Five of the eight trustees, or a majority of a meeting quorum (four trustees out of seven, for example), would be needed to terminate Engler, according to MSU spokeswoman Emily Guerrant. 

"The situation is fluid," said Mosallam, who said it was a mistake to hire Engler nearly five months ago. "It's amazing that he has yet to apologize. An apology is powerful. It is an acknowledgment of failure. It is an act of contrition and an act of empathy. His lack of apology clearly shows he's lacking."

Trustees hired Engler in February after former President Lou Anna K. Simon resigned in the wake of the scandal surrounding Nassar, a former doctor who sexually assaulted young women for decades.

Less than four months later, dozens of influential leaders are calling for Engler to step down, eclipsing the outcry Simon faced shortly before stepping down in January.

Via email, Guerrant declined a request by The Detroit News to attend the retreat. She also said it wasn't a retreat, though a document of the agenda refers to Wednesday and Thursday's meetings as a "retreat."

"While I understand that has happened in past years, and sometimes in other places outside of East Lansing (Detroit, Grand Rapids, etc.), that’s not the case this year," Guerrant said. "The board will be meeting over the coming days in work sessions, as typical before any board meeting. No decisions are made, the board receives educational updates and also breaks into the sub-policy groups for chunks of time."

Guerrant did not respond to questions about why the meeting won't be open to the public.

Similar questions came up two years ago in a case involving the University of Michigan, and the state Court of Appeals ruled that the Michigan Constitution permits university boards to hold “informal” meetings that can be closed to the public. The 2016 decision cited a 1999 ruling by the Michigan Supreme Court that found university boards could meet in private to discuss presidential searches.

Reached by phone Tuesday, Trustee Joel Ferguson made a brief statement about the retreat, saying that trustees will be "working on putting all stuff together" and he was "confident we’ll get there."

“Whether the meeting is open or closed, I would be hopeful that they discuss concrete ways to ensure accountability, especially in light of the egregious and tragic situation involving Nassar,” said Shawnee Vickery, a professor and Demmer Legacy Fellow in MSU's business school. “I would think the victims and survivors would agree with me.”

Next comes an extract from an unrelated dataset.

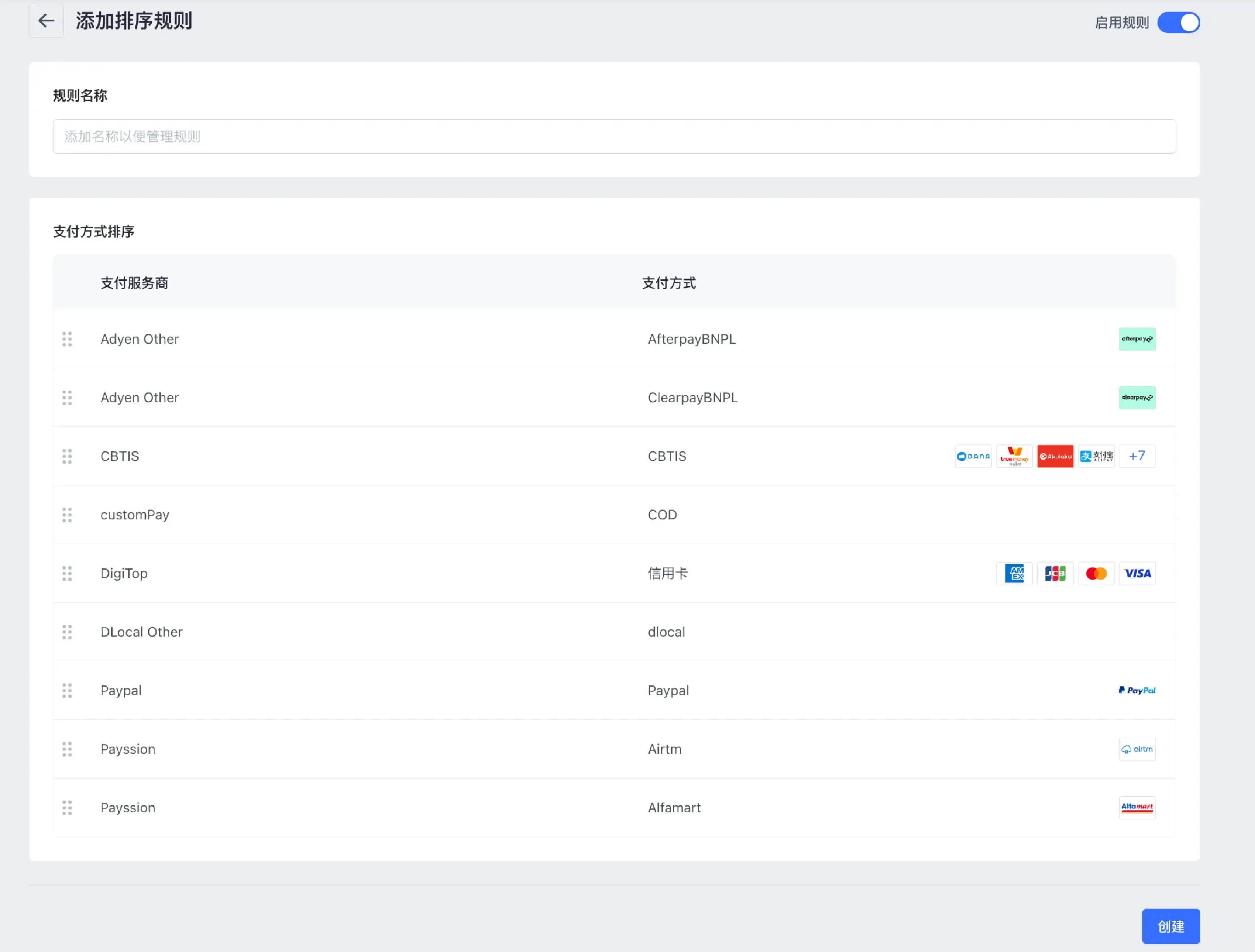Select the DLocal Other row
This screenshot has height=952, width=1255.
click(141, 632)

Robert LaDuca, the incoming chair of the MSU Faculty Senate, said he while he will call out board members when they make poor decisions, he’s fine with trustees meeting for a closed-door meeting.

“The board is entitled to have a confidential meeting” said LaDuca, a MSU chemistry professor. “Any leader of any organization is entitled to have closed-door meetings for deliberations.”

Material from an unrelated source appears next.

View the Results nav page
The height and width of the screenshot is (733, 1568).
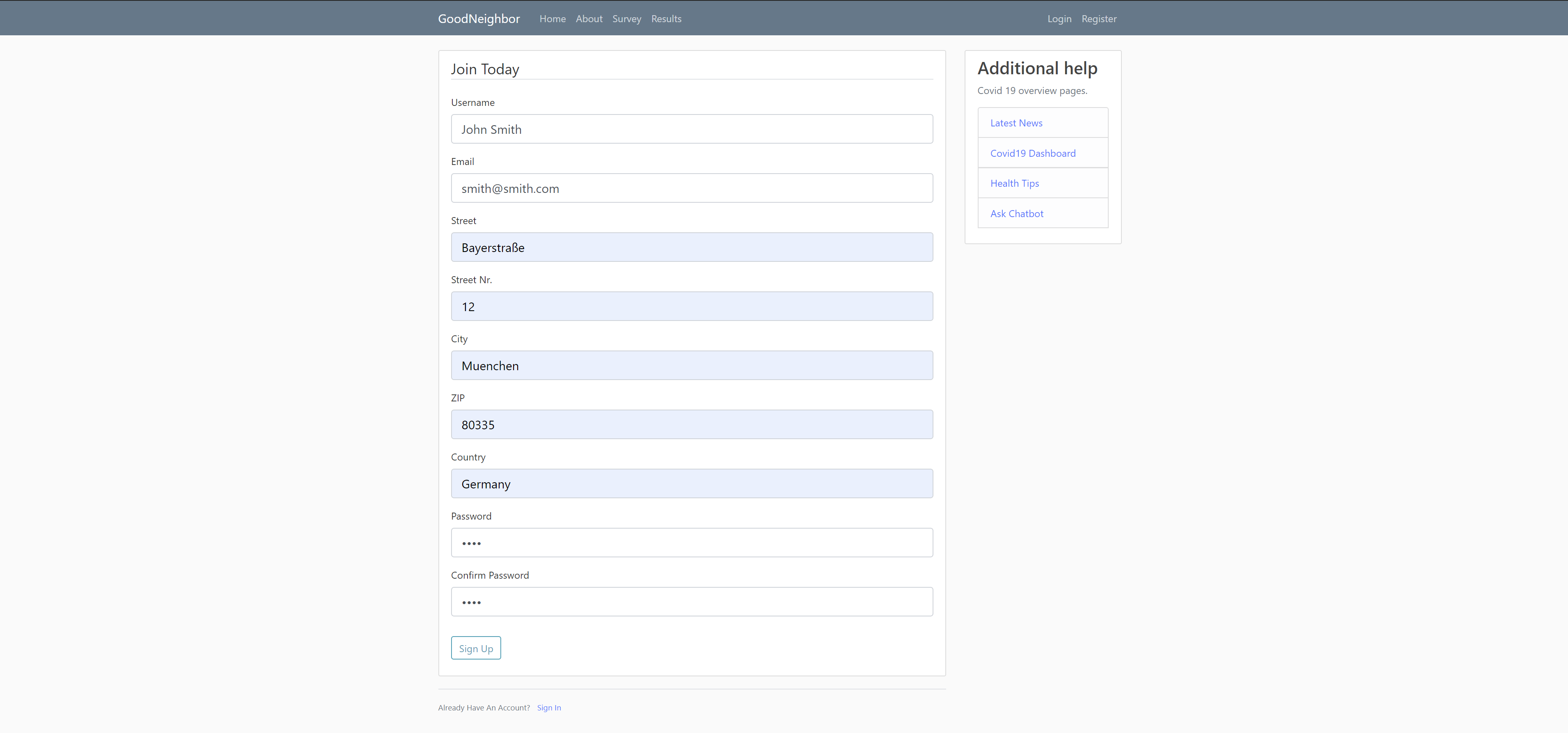coord(666,19)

The meeting will kick off Wednesday morning with an appearance by Teresa A. Sullivan, outgoing University of Virginia president and former University of Michigan provost, according to the retreat agenda. MSU hired her as a university adviser who will address Michigan State's looming presidential search.

Also on the agenda: Engler will address planning, MSU Provost June Youatt will discuss a review of deans and vice presidents, and Robert Young, the chief negotiator of the Nassar settlement, will address legal issues. Also to be discussed over the two days will be a construction update, budget/tuition/bond resolutions, committees and committee structure, and personnel actions.

The retreat will conclude at 5:30 p.m. Thursday with a trustee dinner. Joining the board members will be former Michigan Gov. Jim Blanchard, who MSU hired, along with his law firm, to provide counsel on government affairs, including advice on the university’s response to congressional probes.